17 Janeiro 2007
A última edição de 2006 da revista da IHU On-Line procurou, através de diversos depoimentos, responder o título desta entrevista: Por quê ser cristão hoje?
Uma das vozes ouvidas foi o ministro Patrus Ananias, do Desenvolvimento Social e Combate à Fome e à Miséria. Ele respondeu as questões que seguem por e-mail para a IHU On-Line.
IHU On-Line - Por que ainda ser cristão hoje? Quais as razões de ainda ser cristão numa sociedade permeada pela técnica e pela ciência, além da secularização que é característica da pós-modernidade?

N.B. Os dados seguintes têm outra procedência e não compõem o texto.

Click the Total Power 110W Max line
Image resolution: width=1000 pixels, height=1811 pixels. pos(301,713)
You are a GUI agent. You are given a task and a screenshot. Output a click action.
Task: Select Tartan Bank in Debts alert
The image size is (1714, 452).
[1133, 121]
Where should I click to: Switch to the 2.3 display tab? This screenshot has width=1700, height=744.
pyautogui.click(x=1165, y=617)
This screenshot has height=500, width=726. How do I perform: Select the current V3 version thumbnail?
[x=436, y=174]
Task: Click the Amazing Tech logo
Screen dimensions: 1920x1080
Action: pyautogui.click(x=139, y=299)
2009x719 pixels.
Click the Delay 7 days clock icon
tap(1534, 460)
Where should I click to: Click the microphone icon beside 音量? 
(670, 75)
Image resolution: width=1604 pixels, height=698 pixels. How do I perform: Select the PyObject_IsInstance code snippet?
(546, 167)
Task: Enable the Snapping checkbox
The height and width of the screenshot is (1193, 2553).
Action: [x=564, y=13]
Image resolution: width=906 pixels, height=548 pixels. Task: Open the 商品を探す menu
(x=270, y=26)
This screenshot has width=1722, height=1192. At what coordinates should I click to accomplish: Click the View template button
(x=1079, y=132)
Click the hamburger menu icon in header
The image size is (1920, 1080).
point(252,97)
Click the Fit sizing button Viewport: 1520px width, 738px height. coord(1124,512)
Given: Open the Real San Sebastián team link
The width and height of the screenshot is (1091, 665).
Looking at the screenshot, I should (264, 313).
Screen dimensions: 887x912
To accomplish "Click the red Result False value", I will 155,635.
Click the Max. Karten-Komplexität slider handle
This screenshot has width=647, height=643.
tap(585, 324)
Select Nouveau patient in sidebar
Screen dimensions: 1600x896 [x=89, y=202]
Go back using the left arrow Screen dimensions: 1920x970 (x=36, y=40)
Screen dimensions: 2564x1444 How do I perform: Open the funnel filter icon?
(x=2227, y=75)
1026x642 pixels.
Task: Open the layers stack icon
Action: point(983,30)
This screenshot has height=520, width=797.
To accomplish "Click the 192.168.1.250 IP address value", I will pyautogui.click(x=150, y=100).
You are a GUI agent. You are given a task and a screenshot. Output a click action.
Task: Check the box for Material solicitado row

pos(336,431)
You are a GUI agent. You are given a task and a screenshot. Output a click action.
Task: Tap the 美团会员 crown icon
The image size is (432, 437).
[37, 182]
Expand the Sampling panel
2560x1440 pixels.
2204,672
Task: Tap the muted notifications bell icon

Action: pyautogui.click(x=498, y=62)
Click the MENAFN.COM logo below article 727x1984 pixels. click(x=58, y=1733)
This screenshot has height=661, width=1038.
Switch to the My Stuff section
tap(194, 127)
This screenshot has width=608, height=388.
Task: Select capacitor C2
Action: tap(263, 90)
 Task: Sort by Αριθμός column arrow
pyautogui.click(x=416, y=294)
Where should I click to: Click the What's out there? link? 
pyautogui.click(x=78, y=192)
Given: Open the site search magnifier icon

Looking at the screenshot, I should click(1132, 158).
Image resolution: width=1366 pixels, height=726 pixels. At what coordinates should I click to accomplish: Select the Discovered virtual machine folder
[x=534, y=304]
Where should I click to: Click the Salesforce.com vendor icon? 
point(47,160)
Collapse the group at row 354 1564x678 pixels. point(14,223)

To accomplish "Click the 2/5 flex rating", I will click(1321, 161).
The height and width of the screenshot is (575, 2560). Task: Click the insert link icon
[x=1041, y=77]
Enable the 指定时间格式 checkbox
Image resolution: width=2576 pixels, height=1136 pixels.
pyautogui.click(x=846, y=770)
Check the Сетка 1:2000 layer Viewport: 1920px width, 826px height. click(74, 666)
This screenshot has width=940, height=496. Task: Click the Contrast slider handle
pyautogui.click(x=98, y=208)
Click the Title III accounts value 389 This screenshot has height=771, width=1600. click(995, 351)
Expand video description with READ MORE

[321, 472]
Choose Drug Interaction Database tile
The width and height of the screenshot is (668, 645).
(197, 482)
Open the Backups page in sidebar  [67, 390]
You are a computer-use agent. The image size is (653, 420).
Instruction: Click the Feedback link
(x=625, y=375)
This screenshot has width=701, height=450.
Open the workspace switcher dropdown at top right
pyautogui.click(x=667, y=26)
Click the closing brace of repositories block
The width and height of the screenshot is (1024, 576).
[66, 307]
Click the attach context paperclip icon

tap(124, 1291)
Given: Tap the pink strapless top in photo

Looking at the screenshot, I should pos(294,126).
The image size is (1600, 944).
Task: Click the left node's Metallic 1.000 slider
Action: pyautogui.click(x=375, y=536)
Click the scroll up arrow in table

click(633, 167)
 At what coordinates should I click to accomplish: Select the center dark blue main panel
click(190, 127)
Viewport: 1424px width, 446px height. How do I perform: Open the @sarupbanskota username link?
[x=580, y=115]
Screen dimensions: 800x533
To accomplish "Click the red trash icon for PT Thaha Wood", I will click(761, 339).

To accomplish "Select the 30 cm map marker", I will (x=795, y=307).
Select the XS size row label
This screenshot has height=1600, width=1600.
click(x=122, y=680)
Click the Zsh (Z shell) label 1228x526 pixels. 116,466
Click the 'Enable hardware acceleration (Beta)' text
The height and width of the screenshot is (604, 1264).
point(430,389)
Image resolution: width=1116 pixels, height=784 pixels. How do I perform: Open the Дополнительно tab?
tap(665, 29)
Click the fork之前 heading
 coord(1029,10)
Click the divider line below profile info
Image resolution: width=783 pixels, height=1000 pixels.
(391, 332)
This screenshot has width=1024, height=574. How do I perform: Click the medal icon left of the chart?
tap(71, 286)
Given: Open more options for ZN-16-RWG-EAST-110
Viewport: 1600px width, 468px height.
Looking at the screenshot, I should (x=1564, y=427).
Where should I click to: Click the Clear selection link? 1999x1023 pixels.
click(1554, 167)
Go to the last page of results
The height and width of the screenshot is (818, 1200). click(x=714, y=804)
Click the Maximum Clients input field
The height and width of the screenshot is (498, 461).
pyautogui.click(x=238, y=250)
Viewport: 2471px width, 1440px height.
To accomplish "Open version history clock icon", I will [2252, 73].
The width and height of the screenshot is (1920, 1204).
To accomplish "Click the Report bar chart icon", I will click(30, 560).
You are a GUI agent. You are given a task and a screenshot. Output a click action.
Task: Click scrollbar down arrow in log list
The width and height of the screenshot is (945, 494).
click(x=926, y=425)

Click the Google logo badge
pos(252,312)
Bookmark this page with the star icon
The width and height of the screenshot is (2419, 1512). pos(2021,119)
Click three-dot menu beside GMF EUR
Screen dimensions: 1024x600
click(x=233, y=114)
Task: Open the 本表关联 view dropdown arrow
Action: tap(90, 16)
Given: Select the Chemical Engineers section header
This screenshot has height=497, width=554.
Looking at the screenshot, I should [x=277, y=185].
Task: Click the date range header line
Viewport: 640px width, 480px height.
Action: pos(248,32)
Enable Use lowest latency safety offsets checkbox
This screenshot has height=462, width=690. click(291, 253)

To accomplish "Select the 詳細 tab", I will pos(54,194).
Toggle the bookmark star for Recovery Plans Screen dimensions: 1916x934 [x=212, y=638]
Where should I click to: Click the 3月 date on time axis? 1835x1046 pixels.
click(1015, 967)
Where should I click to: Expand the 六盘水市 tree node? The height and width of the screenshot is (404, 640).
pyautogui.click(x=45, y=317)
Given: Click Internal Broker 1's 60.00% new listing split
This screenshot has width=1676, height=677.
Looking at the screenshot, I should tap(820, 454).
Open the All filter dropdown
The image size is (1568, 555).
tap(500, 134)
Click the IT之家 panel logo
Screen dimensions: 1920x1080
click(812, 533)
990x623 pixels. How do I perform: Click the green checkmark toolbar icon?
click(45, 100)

Patrus Ananias - Não só minha formação religiosa, mas também toda minha formação política tem uma referência fundamental na figura do Cristo, de Jesus de Nazaré, esse personagem que me fascina. Percebo em sua figura uma perfeita coerência entre o que ele pregou e o que ele viveu. Palavra e vida, palavra e ação se integravam de maneira harmoniosa e muito forte. É também uma forte referência sua capacidade de unir a dimensão da vida pública com o recolhimento e o silêncio. É um notável exemplo, esse de conciliar o lado prático da vida, o convívio com o público e a ação com um valioso cuidado com a reflexão, meditação e contemplação. Ele também nos legou a dimensão da profunda indignação diante da impunidade, das injustiças; mas ao mesmo tempo, muito terno e isso fica muito claro na sua relação com as mulheres, com as crianças, com os pobres, com as pessoas com deficiência, com os excluídos de sua época. Também está claro em sua relação com pessoas ricas (Nicodemos, José de Arimatéia, Zaqueu, cobradores de impostos) com as quais certamente ele não concordaria em muitos aspectos e procedimentos e alguns, como Mateus, levou à conversão.
"Jesus vem marcando presença"
Por esses princípios, por essas qualidades, Jesus vem marcando presença através dos tempos de tal modo que o cristianismo se enraizou e é sempre um fator de inquietação, é um fermento no mundo. Uma presença que ultrapassa os tempos, se revigora e alimenta muitas mudanças no mundo. Mesmo quando a igreja católica e, posteriormente, as igrejas cristãs não católicas andaram em desacordo com os melhores desafios e possibilidades da modernidade como a emergência das idéias e procedimentos democráticos, dos direitos humanos; mesmo quando a tradição cristã abençoou a escravidão, o genocídio contra povos e culturas indígenas, o colonialismo ainda hoje tão forte, o pecado do eurocentrismo, a presença do Cristo inspirou muitas pessoas e movimentos que deram importantes contribuições para revigorar o cristianismo.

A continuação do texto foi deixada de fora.